Work to do: Extract the text of every record below, copying each line verbatim. Leave out the pictures.
— start of Given data —
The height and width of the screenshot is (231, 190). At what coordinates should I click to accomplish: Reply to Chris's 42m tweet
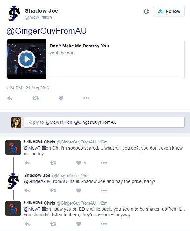(27, 224)
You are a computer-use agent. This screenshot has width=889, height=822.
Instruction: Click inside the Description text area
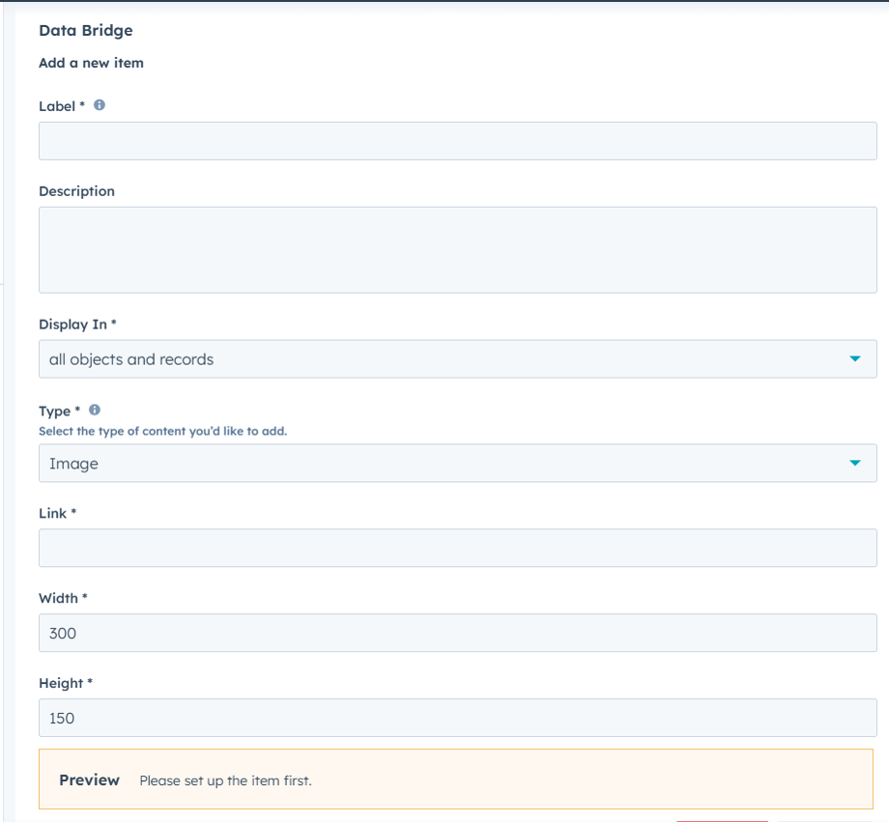coord(457,250)
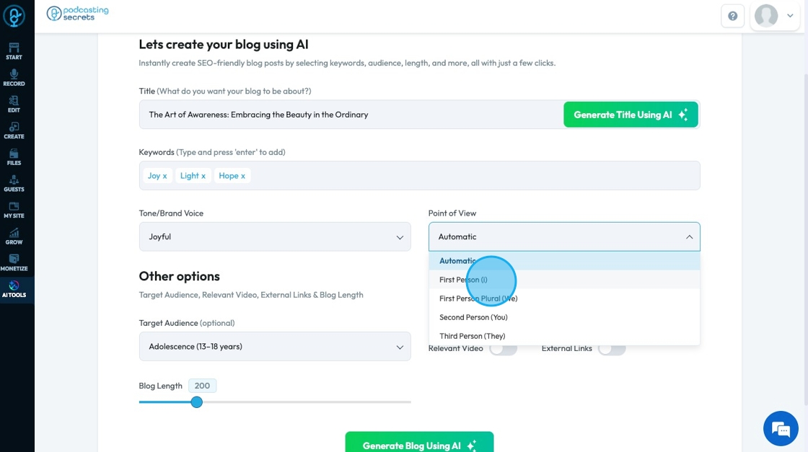Open the Record section in sidebar
Image resolution: width=808 pixels, height=452 pixels.
point(14,77)
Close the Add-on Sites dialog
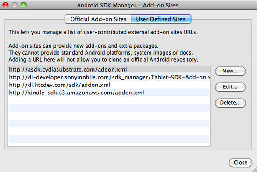Image resolution: width=257 pixels, height=172 pixels. click(241, 163)
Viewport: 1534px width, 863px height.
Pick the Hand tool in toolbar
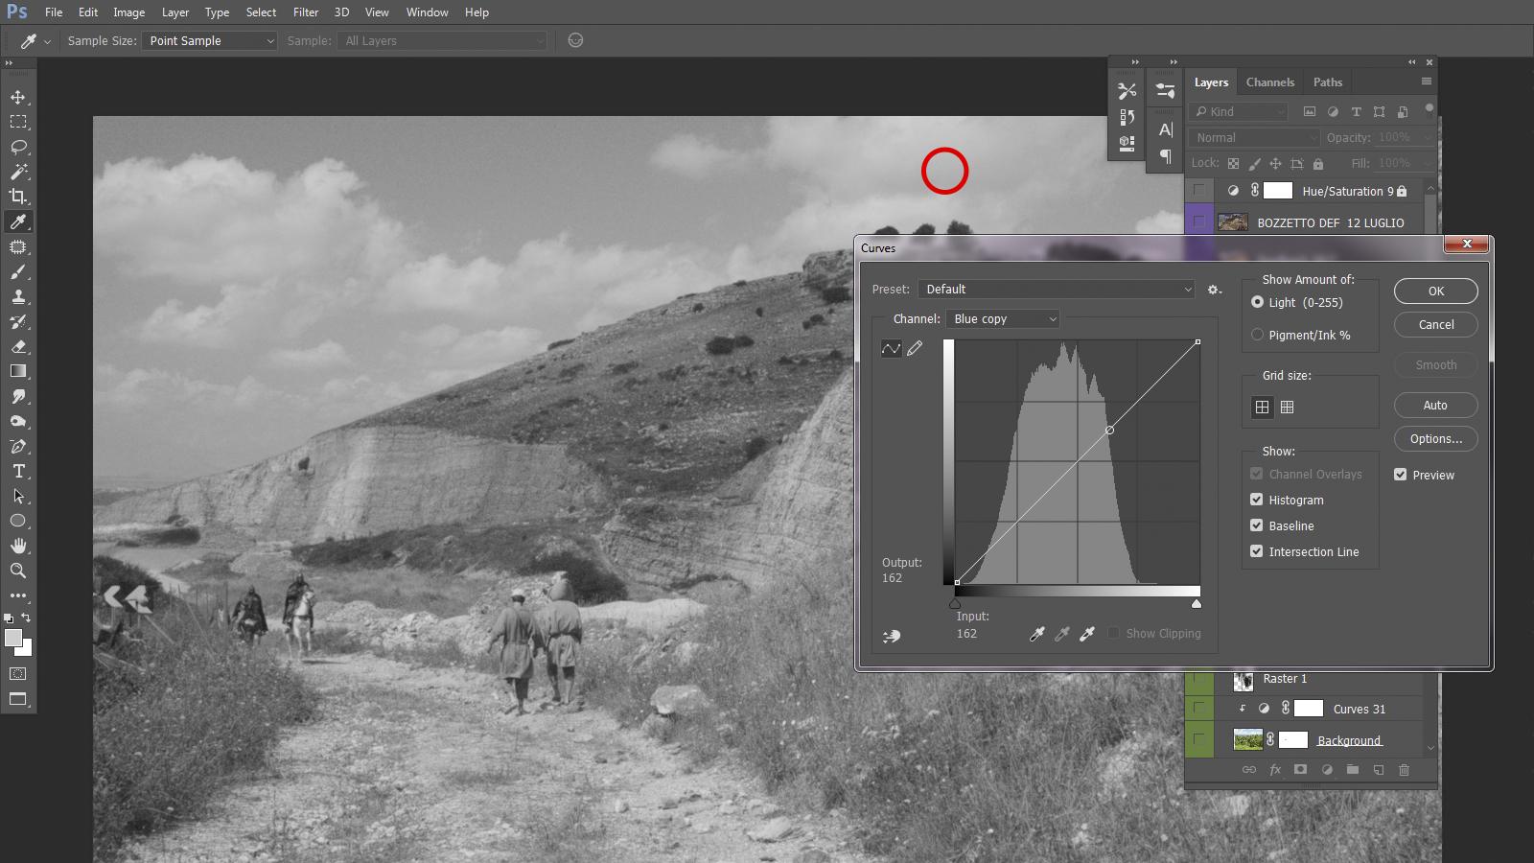pyautogui.click(x=18, y=546)
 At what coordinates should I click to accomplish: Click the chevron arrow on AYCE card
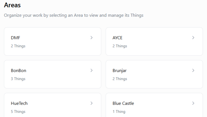click(193, 38)
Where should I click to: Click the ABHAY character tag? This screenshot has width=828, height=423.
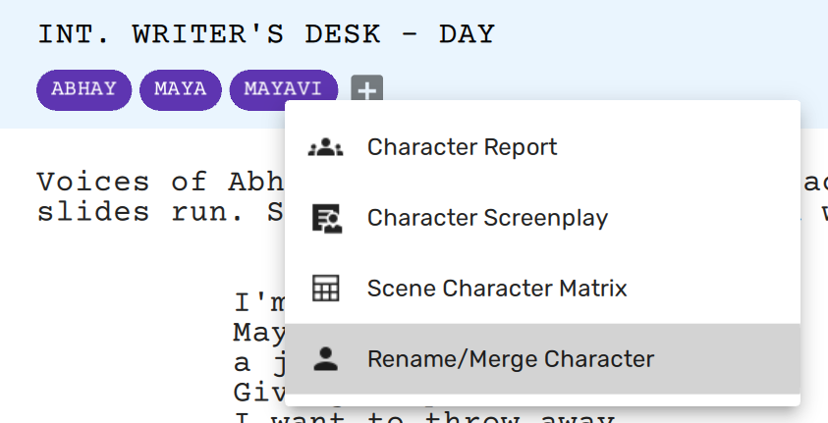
— end of Given data —
Reply:
The height and width of the screenshot is (231, 190). At what coordinates should I click to accomplish: Reply to Chris's 42m tweet
(27, 224)
You are a computer-use agent. This screenshot has width=889, height=822.
Instruction: Click inside the Description text area
coord(457,250)
Open the Record section in sidebar
Image resolution: width=808 pixels, height=452 pixels.
point(14,77)
Close the Add-on Sites dialog
Image resolution: width=257 pixels, height=172 pixels. click(241, 163)
Viewport: 1534px width, 863px height.
Pick the Hand tool in toolbar
pyautogui.click(x=18, y=546)
 At what coordinates should I click to accomplish: Click the chevron arrow on AYCE card
click(193, 38)
Where should I click to: Click the ABHAY character tag? This screenshot has width=828, height=423.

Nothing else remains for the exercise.